European labour market remains in rude health
But there is room for further improvement.
This week euro area employment data confirmed that labour market recovery remains on track. Employment grew at 0.4% q-o-q in Q2 2018, marking the 20th consecutive quarter of expansion. Employment is now 2.4% above its pre-crisis (2008) level. Since Q2 2013, 9.2 million jobs have been created in the euro area. One development of note is that employment growth has been broad, including many countries that were hard hit by the crisis. Spain and Germany have contributed to approximately 50% of the total increase in euro area employment.
Employment is a lagging indicator. Nevertheless, leading indicators such as the employment component in the Markit PMI surveys suggest that despite the euro area growth slowdown in the first half of the year, job creation will continue in the coming months, albeit at a slightly slower pace.

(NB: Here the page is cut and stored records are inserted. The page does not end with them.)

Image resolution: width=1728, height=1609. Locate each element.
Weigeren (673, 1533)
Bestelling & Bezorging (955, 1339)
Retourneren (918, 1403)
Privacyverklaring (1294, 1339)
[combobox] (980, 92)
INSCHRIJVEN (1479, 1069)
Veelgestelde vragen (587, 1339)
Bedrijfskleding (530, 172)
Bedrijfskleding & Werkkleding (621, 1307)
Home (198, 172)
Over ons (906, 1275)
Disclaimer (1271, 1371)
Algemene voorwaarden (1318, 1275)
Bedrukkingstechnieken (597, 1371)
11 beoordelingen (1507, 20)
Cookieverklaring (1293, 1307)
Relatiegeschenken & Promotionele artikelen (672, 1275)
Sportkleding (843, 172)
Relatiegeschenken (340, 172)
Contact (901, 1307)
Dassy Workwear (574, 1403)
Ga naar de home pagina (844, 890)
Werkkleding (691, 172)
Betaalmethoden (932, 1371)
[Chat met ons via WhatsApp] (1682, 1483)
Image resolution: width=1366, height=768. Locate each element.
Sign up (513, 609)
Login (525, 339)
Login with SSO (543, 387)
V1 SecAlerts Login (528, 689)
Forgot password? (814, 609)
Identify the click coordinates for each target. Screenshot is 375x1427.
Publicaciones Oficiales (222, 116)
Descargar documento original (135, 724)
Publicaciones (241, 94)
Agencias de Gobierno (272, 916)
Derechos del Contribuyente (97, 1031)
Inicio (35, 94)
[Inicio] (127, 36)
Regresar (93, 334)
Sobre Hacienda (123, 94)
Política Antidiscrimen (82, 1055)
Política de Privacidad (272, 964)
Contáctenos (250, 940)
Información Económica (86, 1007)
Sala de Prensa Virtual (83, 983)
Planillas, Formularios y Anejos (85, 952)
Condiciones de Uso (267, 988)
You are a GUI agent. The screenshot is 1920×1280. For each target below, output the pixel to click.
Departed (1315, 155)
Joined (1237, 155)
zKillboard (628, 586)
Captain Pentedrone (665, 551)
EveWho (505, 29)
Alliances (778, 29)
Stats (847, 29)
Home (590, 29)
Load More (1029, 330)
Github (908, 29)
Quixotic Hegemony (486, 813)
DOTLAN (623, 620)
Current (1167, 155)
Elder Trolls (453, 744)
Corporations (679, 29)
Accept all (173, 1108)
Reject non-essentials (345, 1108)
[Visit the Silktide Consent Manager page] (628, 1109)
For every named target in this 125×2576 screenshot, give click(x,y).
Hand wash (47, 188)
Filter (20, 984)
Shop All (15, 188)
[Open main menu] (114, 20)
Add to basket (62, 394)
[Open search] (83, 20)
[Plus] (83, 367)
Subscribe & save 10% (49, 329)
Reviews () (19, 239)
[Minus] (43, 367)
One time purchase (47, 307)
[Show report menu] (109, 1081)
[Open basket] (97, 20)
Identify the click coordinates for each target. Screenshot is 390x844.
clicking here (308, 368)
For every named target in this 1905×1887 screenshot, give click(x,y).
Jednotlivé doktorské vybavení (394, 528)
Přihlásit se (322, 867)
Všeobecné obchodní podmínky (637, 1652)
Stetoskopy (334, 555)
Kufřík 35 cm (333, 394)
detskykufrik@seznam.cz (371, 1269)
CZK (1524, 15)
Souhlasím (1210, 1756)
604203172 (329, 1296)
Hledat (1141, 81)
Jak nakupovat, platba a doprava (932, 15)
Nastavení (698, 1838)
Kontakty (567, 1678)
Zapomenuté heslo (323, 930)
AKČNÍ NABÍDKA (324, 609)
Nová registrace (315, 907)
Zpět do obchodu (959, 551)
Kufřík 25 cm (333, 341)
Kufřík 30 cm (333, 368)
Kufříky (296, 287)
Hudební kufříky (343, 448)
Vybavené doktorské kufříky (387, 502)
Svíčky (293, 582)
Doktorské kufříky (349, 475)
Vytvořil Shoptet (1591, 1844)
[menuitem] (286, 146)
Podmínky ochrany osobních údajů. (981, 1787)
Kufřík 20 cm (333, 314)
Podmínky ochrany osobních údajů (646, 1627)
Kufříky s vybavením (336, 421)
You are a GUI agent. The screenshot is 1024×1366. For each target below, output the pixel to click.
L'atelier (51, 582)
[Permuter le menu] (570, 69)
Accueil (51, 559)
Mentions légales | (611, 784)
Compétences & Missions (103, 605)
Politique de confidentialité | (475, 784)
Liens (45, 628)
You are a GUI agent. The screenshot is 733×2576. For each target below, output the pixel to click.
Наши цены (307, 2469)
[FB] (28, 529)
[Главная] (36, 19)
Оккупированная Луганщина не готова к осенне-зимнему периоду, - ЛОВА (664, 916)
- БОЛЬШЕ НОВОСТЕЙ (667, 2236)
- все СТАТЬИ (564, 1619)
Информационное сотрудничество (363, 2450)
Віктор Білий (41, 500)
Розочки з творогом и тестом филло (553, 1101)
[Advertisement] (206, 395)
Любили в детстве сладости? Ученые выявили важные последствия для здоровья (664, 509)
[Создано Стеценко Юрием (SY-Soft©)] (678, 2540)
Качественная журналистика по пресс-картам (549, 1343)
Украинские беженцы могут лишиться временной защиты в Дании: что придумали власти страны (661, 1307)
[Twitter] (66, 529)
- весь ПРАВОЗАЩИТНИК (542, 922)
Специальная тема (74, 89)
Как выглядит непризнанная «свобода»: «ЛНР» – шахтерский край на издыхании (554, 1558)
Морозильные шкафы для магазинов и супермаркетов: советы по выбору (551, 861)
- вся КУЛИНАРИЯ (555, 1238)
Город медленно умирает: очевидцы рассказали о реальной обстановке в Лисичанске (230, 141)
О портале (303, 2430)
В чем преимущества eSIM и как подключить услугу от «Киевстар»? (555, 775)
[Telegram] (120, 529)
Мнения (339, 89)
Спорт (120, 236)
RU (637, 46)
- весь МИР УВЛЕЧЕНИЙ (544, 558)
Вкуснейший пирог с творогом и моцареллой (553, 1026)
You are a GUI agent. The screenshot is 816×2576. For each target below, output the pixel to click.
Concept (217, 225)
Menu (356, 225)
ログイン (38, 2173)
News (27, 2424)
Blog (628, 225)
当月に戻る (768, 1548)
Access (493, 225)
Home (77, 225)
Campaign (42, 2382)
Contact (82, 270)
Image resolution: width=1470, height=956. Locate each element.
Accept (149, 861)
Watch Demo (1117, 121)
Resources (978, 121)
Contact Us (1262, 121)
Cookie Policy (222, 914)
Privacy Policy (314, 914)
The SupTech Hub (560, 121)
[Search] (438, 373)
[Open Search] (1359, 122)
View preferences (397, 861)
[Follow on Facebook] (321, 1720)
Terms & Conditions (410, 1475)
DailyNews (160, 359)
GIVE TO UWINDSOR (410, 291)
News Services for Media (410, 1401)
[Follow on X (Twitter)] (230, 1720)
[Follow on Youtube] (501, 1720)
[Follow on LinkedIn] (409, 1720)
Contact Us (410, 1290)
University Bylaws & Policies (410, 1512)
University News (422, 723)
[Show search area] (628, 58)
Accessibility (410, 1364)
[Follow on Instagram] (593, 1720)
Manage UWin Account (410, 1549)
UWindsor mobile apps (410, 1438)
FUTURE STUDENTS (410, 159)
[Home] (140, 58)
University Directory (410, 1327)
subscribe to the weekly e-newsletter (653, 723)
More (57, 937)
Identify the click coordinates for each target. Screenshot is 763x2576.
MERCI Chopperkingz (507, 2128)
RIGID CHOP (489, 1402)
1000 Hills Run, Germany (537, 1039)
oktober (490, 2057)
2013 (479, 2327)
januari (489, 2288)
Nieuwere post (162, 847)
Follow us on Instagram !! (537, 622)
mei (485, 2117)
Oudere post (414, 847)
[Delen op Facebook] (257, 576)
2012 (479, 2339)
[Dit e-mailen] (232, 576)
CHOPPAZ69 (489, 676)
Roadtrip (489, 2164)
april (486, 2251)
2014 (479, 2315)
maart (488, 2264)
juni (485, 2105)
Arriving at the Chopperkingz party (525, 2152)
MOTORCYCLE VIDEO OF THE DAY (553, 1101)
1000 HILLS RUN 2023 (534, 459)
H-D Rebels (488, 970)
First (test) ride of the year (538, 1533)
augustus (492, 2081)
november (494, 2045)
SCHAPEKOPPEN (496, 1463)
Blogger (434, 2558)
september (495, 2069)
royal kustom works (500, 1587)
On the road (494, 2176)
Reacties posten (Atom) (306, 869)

Importantly, labour market strength is also increasingly translating into a rising wage stimulus. The three main euro area labour cost indicators – negotiated wages, compensation per employee and hourly labour costs are moving up.
Labour market improvement and rising wages are the main drivers of private consumption and likely to continue in the coming months. Moreover, accommodative financing conditions add further support to investment. As a result, the strength in domestic demand is expected to mitigate the downside risks from external weakness.